Of course, that’s how firms and agencies make money. But when being billable is the sole focus of an agency instead of recruiting and retaining talent, it becomes toxic. Those who have been in PR for years, have accepted this culture as the norm. Those who are new to the industry see how troubling billability culture actually is. There are more important things then being billable. How about sustaining talent? How about creating a culture where employees aren’t working 9-9 just to hit their projection target? Beyond promoting talent, preventing burnout shout be a priority.
I work for an agency that has grown in revenue for the past 15 years and has a lot of ERG’s and culture groups. Billability is a must for any company making money, but people eating lunch in the kitchen without their laptops don’t need to get snobby looks
People eating lunch in general shouldn’t get snobby looks. People leaving at 5pm instead of being in the office until 8pm shouldn’t get snobby looks. Yet, agency culture has carried on for decades in this toxic format.
Nope. Not if you work for a firm owned by one of the holding companies, or even some big boutiques.
@Senior VP 1: I agree. We’re experiencing the same with our new biz. People are burnt out billing time they can’t sustain themselves in the room during pitches.
Hmmm smells like a Burson person to me where no one ever projected or billed their time and then wonder why they got acquired?
lmao i LOVE this shade!! please go on!
IMO, pre-merger folks (on both sides) seem to be way more obsessed with these numbers than ones that came on board post merger. They view it as a job security thing for themselves personally and then push that down to their teams. If you're being continually hounded about it, talk to someone senior outside of your team about what's going on. An objective third party can usually help you find a way forward. I work in a non-NYC office and we don't see this issue nearly as often as the folks up there do.
I’m 100% non-billable, investment in agency comms and PR. We just hired a second 100% non-billable resource for support. I’m within IPG umbrella.

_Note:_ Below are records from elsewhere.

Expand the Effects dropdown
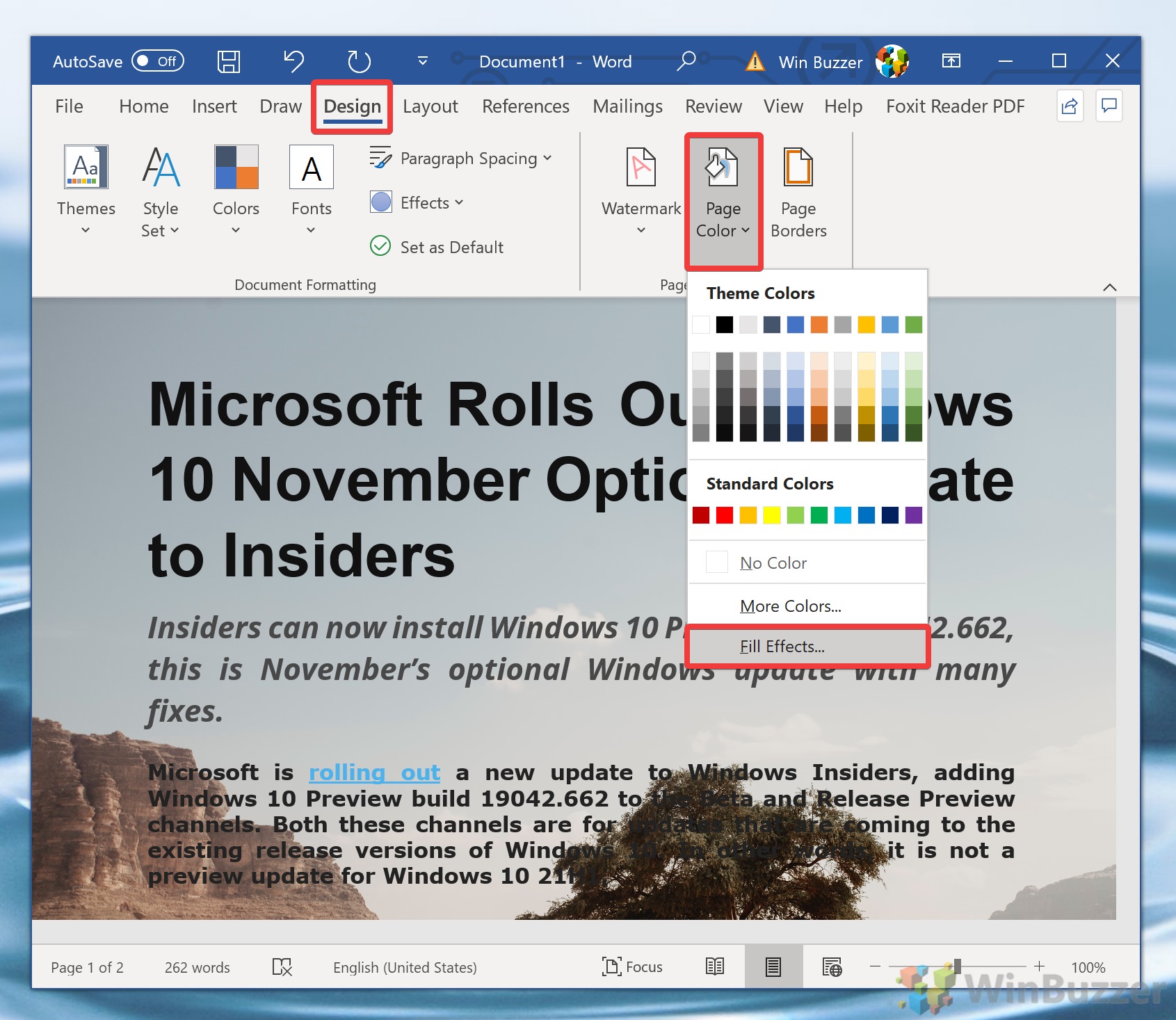 (x=417, y=203)
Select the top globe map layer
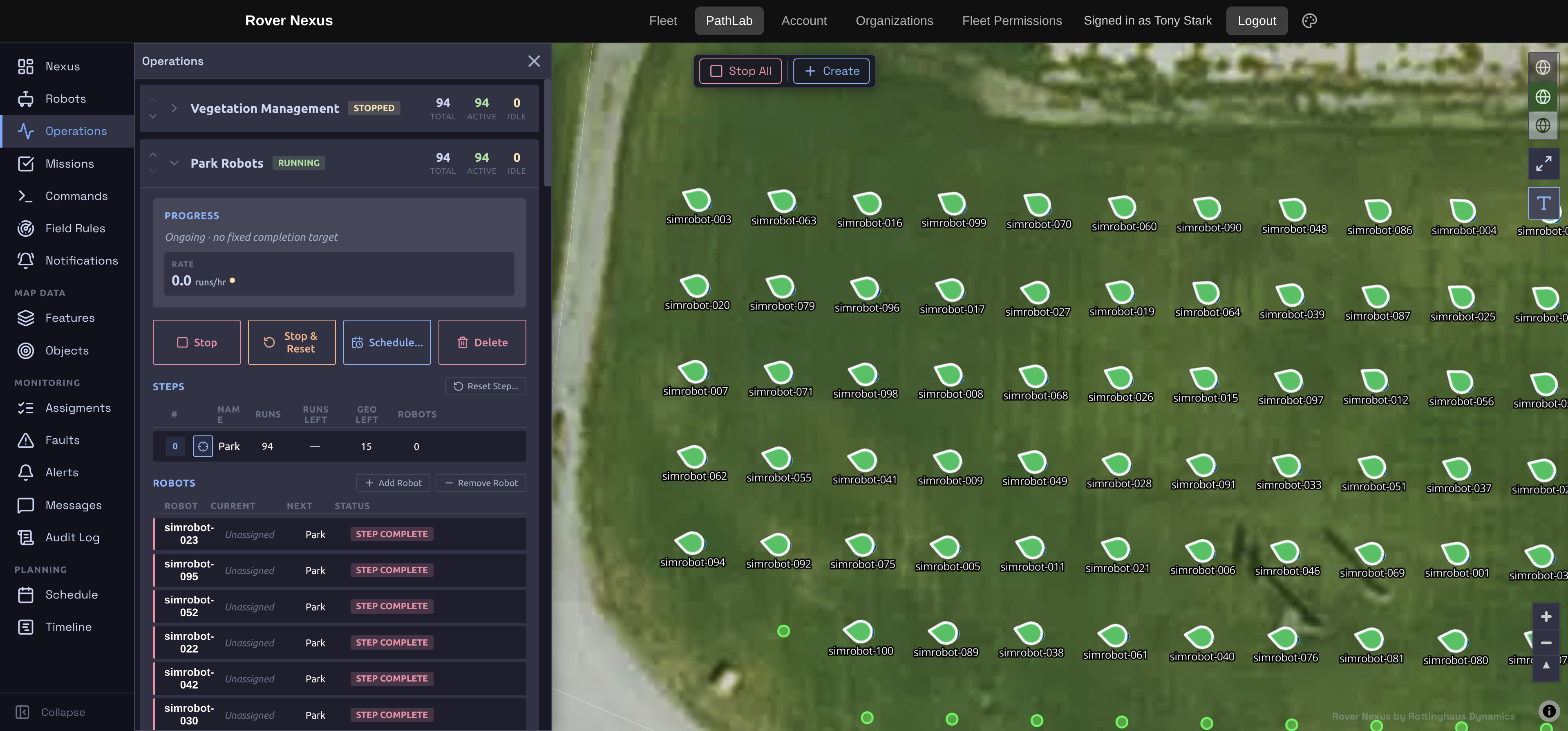This screenshot has height=731, width=1568. 1542,67
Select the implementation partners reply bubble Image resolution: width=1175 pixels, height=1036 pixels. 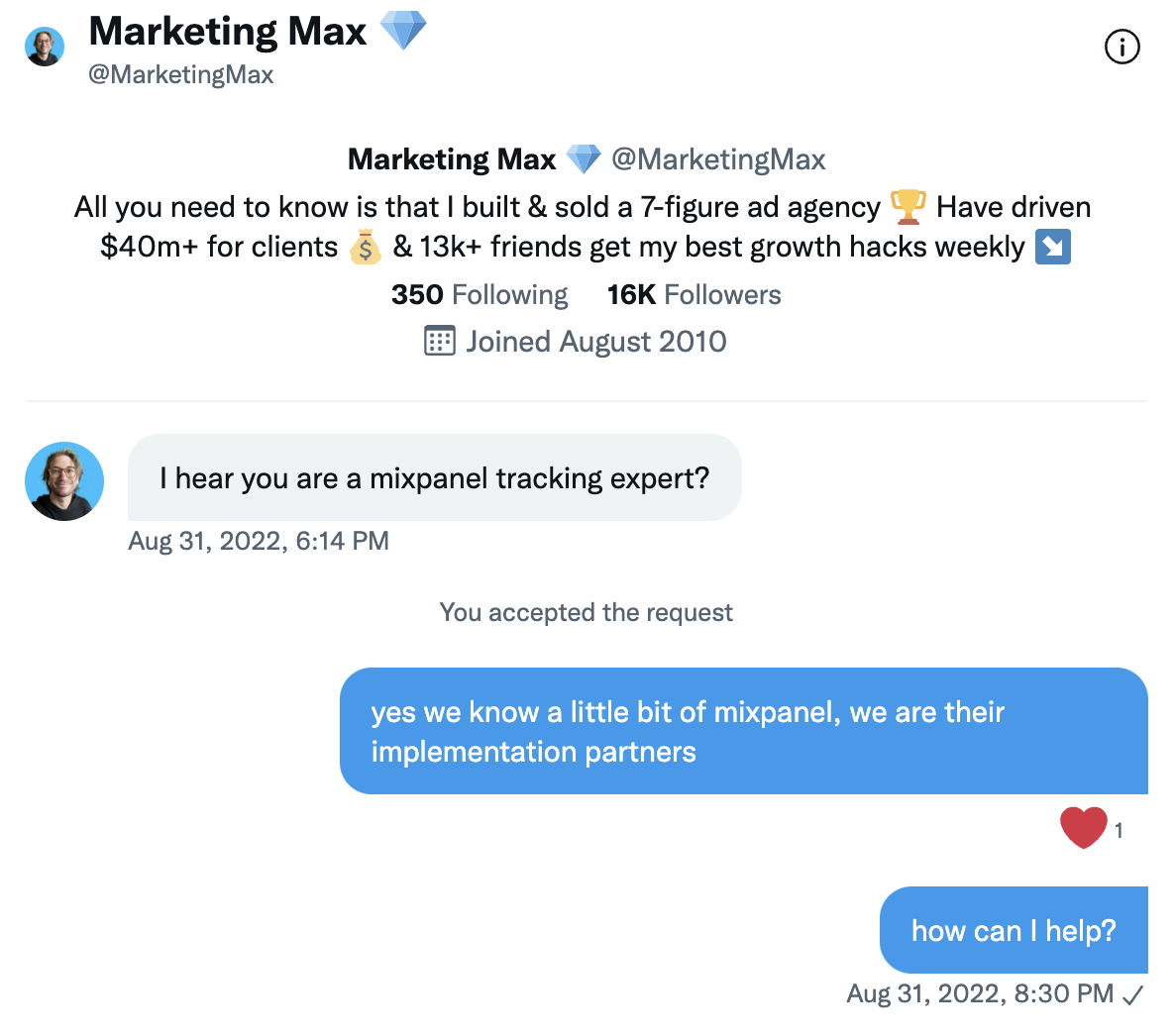tap(743, 731)
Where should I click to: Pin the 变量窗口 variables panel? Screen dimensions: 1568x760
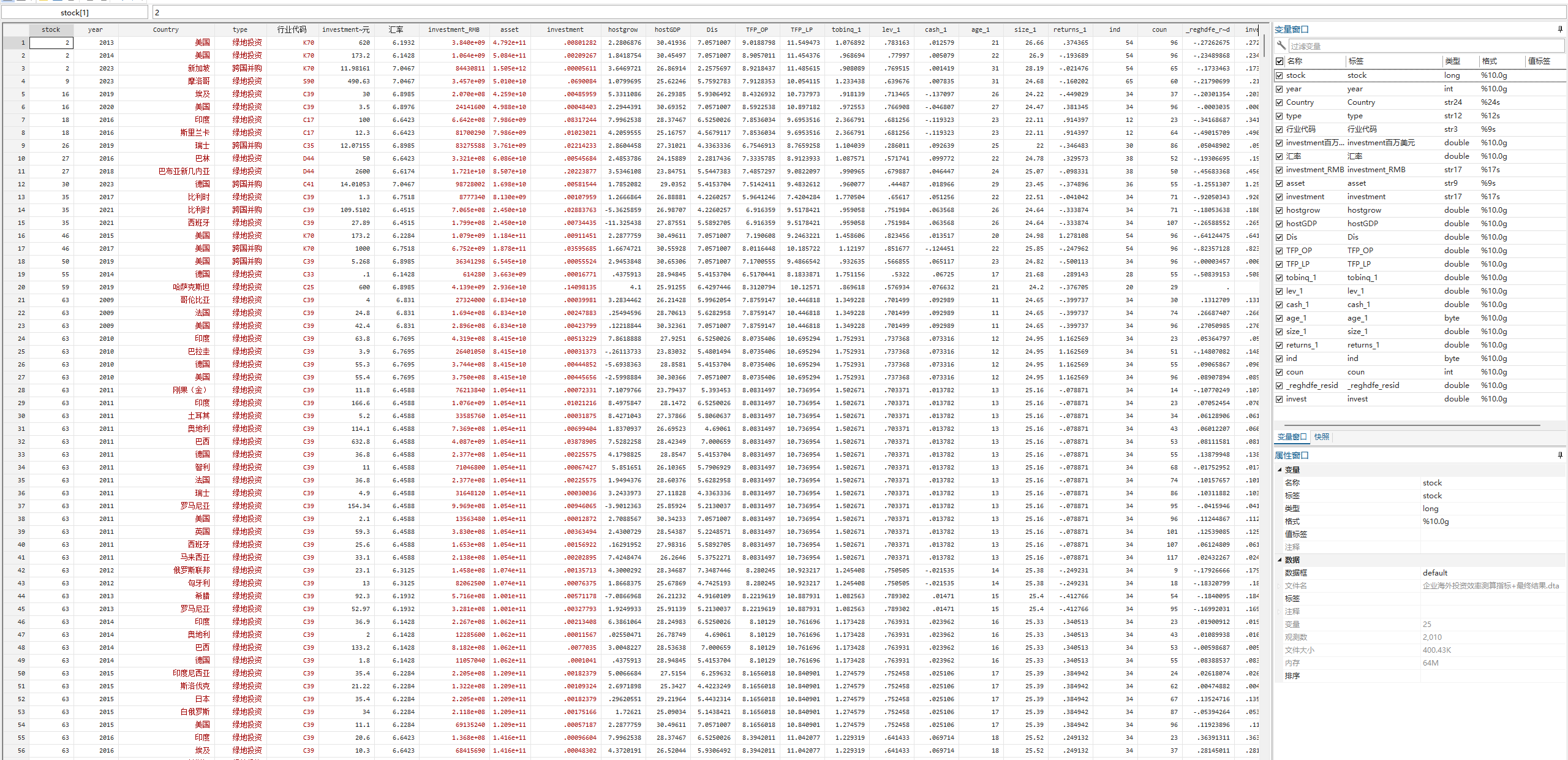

I’ve had successful stunts within brand and agency environments, with experience developing content strategies for B2B and B2C entities. My experience on the brand side was always a fight to fully prioritize and invest in comms/PR against everything else going on within the business—when most don’t really take the time to tell deeper stories. I love the agency environment I’m in now—the energy, the backing of top leadership and the runway to experiment. Happy to chat more about it, if that’s helpful.
What was your experience at Weber like? I haven’t found the billability culture here too bad - I’ve heard horror stories from agencies elsewhere, but I guess it can be office-dependent?
Minor compared to what I’m dealing with now. Emails four to five times a day on submitting time, projection meetings throughout the week, constant goal sitting on hitting projections. Yes, that’s all part of business growth but employee wellbeing takes a back burner at BCW.